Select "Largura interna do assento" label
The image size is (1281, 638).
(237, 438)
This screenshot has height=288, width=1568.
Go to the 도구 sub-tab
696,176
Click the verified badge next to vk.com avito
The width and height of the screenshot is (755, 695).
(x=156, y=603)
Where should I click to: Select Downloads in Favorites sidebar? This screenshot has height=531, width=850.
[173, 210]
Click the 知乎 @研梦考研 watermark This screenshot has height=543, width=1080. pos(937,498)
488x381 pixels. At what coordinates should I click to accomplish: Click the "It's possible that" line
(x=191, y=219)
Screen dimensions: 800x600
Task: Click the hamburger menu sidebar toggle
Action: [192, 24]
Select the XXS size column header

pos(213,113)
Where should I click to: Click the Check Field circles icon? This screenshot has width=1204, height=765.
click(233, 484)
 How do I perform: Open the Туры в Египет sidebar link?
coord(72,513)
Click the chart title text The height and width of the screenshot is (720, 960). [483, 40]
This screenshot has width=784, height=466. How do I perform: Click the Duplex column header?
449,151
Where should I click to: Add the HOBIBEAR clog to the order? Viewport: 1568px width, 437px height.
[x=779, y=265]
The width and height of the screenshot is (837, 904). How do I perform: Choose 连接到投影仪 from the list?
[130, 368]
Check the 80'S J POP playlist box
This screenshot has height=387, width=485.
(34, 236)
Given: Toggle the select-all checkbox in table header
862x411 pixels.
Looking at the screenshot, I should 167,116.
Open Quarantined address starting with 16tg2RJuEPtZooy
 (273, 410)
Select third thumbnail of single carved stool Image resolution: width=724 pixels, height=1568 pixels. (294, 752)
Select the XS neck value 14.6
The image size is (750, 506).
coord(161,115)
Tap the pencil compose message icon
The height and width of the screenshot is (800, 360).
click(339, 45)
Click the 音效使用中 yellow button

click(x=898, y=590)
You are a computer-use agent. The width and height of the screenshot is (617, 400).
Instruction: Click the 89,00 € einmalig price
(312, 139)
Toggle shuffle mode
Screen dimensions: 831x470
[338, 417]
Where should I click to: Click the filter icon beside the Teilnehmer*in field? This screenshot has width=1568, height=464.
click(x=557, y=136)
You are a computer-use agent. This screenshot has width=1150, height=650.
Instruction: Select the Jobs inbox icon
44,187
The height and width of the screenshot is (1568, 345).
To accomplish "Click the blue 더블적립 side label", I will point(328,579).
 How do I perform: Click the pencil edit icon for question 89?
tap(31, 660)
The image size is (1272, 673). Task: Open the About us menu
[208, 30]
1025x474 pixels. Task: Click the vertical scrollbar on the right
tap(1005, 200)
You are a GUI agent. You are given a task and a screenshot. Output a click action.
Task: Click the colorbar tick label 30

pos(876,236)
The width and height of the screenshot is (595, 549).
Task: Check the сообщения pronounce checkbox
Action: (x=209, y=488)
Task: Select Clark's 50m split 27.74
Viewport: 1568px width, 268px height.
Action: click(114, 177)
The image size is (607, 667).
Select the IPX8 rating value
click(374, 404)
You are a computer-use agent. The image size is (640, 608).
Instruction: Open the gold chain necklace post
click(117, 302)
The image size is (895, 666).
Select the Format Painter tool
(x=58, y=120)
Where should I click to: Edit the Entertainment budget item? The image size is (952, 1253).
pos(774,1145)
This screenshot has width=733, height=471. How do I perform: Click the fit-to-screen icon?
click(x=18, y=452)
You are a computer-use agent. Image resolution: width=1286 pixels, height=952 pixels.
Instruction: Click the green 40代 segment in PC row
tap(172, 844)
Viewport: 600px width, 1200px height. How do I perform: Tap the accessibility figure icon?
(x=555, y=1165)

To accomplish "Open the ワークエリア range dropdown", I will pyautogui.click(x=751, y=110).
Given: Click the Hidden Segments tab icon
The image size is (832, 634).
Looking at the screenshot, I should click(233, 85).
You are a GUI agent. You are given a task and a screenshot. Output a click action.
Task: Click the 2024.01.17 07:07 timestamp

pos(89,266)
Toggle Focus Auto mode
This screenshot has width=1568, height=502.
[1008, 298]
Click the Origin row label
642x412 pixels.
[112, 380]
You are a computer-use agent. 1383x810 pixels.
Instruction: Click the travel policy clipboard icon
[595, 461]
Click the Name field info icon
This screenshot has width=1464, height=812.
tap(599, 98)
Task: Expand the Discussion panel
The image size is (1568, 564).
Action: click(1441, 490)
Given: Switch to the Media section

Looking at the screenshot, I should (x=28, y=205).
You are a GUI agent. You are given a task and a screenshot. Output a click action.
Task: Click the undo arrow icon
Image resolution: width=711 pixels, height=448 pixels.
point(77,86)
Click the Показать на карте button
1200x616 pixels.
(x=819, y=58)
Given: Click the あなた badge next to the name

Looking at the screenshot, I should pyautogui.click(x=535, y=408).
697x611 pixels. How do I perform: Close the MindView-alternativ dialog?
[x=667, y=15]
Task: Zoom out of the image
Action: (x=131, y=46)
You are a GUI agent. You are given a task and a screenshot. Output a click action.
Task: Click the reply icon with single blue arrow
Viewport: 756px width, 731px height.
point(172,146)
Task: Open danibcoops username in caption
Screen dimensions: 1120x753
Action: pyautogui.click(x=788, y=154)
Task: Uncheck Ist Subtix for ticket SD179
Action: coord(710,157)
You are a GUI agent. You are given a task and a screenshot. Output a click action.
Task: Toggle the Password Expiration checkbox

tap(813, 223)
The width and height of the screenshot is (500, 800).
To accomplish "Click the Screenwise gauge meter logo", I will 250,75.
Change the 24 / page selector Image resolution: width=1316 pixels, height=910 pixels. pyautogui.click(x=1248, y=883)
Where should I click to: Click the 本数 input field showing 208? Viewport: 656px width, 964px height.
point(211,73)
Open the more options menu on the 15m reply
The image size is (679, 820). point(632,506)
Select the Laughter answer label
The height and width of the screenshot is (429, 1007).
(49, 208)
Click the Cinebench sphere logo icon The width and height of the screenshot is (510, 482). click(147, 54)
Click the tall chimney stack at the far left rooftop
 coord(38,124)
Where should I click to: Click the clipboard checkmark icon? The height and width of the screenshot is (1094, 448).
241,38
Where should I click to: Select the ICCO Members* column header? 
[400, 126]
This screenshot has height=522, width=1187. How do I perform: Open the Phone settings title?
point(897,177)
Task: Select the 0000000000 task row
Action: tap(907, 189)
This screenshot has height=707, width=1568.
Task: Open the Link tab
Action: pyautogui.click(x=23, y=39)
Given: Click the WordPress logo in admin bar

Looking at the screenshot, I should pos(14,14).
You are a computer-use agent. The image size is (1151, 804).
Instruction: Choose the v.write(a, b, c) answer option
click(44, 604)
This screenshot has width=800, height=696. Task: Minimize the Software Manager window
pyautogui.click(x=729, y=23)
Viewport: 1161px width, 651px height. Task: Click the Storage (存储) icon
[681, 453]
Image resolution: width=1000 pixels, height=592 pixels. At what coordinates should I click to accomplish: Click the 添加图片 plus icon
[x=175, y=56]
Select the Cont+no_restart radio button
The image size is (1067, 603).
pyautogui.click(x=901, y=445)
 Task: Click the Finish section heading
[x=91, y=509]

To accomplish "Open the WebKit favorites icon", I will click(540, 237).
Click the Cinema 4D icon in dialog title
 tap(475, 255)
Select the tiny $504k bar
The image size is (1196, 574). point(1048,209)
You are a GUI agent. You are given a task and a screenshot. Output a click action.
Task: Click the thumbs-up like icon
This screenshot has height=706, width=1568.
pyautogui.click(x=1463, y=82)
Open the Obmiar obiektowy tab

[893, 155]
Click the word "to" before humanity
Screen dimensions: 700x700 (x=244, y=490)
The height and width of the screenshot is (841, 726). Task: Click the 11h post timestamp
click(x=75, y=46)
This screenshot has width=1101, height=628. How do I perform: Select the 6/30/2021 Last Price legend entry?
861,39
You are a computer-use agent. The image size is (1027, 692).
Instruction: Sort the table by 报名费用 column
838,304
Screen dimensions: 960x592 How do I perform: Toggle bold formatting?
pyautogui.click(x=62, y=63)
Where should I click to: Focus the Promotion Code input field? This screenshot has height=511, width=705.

> [Activity]: Within the data above, the lines from the one with "Image resolution: width=711" to the one with "Task: Open danibcoops username in caption" must be repeated exactly; no other line belongs in the answer.

> [Answer area]:
Image resolution: width=711 pixels, height=448 pixels.
point(77,86)
Click the Показать на карте button
1200x616 pixels.
(x=819, y=58)
Given: Click the あなた badge next to the name

Looking at the screenshot, I should pyautogui.click(x=535, y=408).
697x611 pixels. How do I perform: Close the MindView-alternativ dialog?
[x=667, y=15]
Task: Zoom out of the image
Action: (x=131, y=46)
You are a GUI agent. You are given a task and a screenshot. Output a click action.
Task: Click the reply icon with single blue arrow
Viewport: 756px width, 731px height.
point(172,146)
Task: Open danibcoops username in caption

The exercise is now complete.